Nenhum acordo sobre o conflito, que já dura 20 meses, foi atingido pelos cinco membros com poder de veto no Conselho: China, EUA, Rússia, França e Inglaterra.

Vice-Secretário-Geral da ONU, Jan Eliasson, em reunião em Genebra (ONU/Jean-Marc Ferré).O Vice-Secretário-Geral das Nações Unidas, Jan Eliasson, declarou ontem (25) que a falta de uma resolução “forte” do Conselho de Segurança sobre o conflito sírio “enfraquece” os esforços da ONU para encontrar uma fórmula de paz e cobra maior unidade do corpo de países nesta questão.

“Muitos passos importantes foram dados, como a unidade em questões como Mali e Sudão do Sul-Sudão, mas na Síria, não temos essa unidade”, disse Eliasson ao analisar as resoluções do Conselho.

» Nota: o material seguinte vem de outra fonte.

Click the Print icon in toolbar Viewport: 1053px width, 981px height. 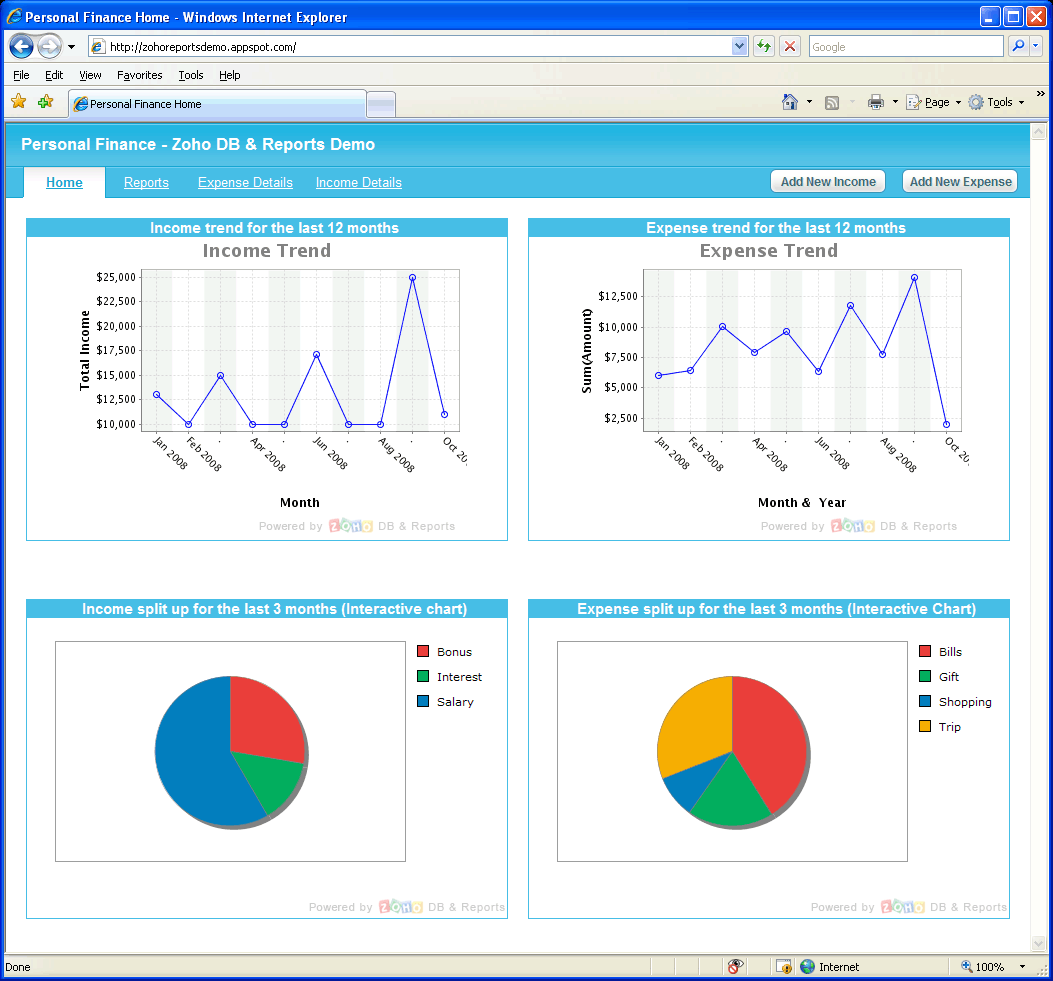point(876,102)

Eliasson falou horas antes do anúncio de que as partes envolvida no conflito sírio teriam aceitado um cessar-fogo proposto pelo Enviado Conjunto da ONU e da Liga dos Estados Árabes para a Síria, Lakhdar Brahimi. O representante da ONU alertou de antemão que não havia nenhuma garantia de que o cessar-fogo irá ocorrer.

“Se o Conselho de Segurança não é unificado, isso se traduz em fraqueza para o Secretário-Geral [da ONU] e seus representantes”, observou Eliasson. Em três ocasiões, as propostas para resoluções sobre o conflito na Síria receberam veto de pelo menos um dos membros do Conselho.

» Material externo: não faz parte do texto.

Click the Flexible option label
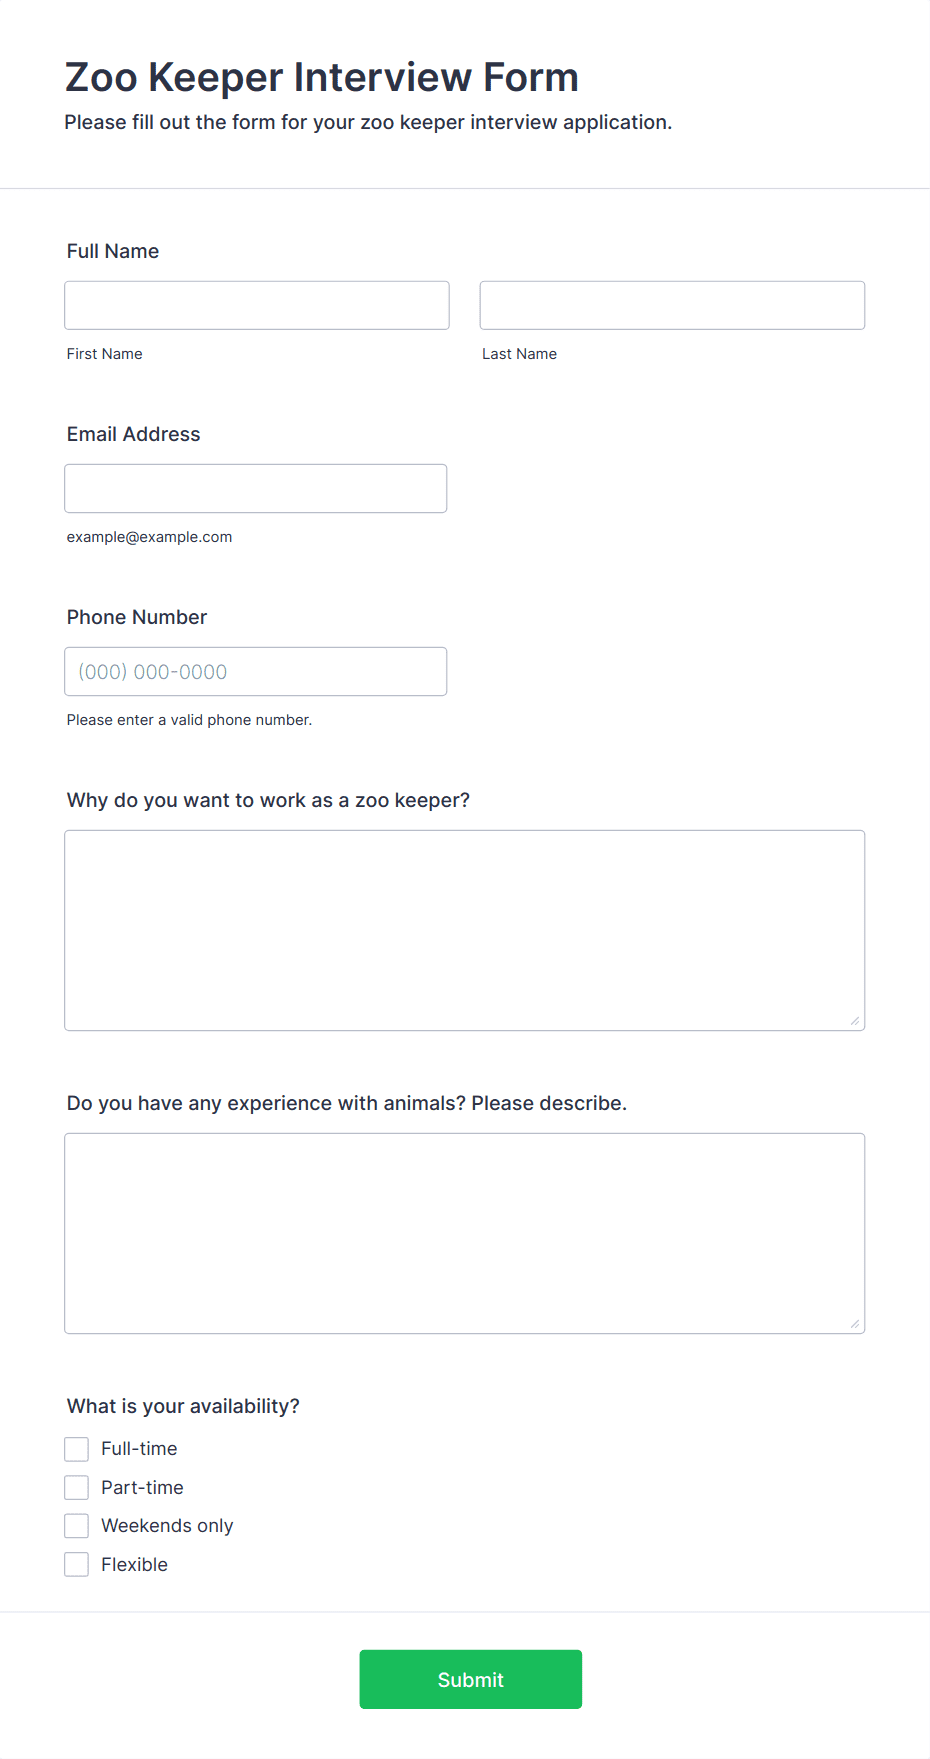 pos(134,1565)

O Vice-Secretário-Geral também falou que os países da região têm responsabilidades em exercer influência sobre as partes em conflito, que já dura quase dois anos.

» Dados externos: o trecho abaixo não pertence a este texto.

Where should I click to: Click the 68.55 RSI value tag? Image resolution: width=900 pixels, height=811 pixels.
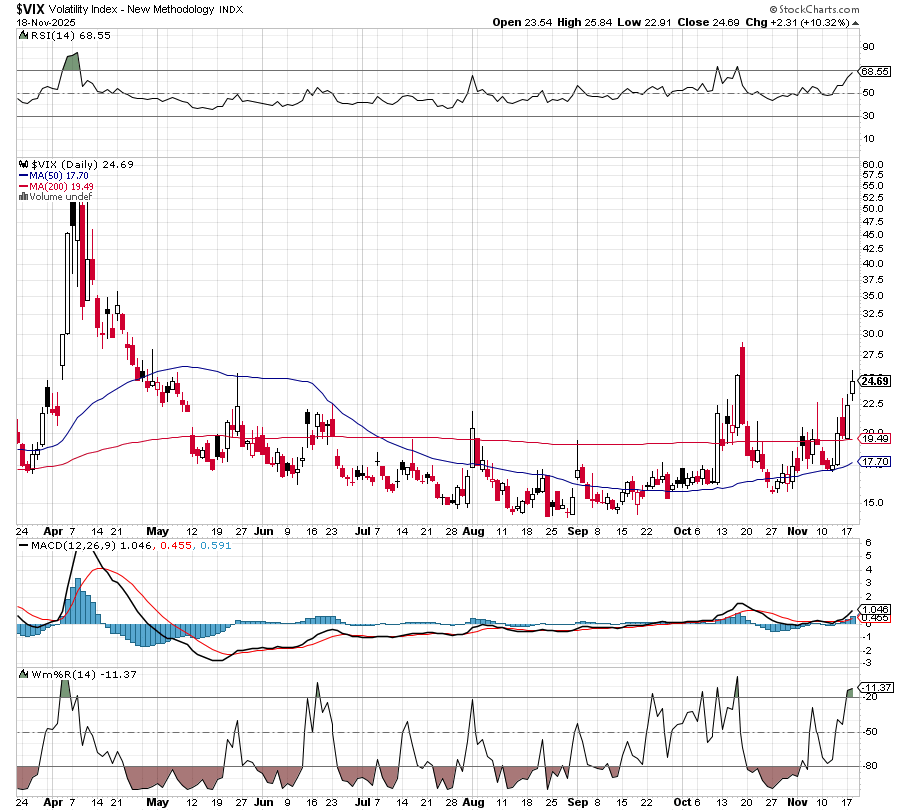[875, 71]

“Nós já vemos sinais de perigo do conflito se espalhar”, alertou ele, citando um choque de fronteira recente entre a Síria e a Turquia, que deixou cinco civis turcos mortos. Ele também mencionou  o bombardeio da semana passada no Líbano, onde foi morto um alto funcionário do governo libanês entre outras vítimas.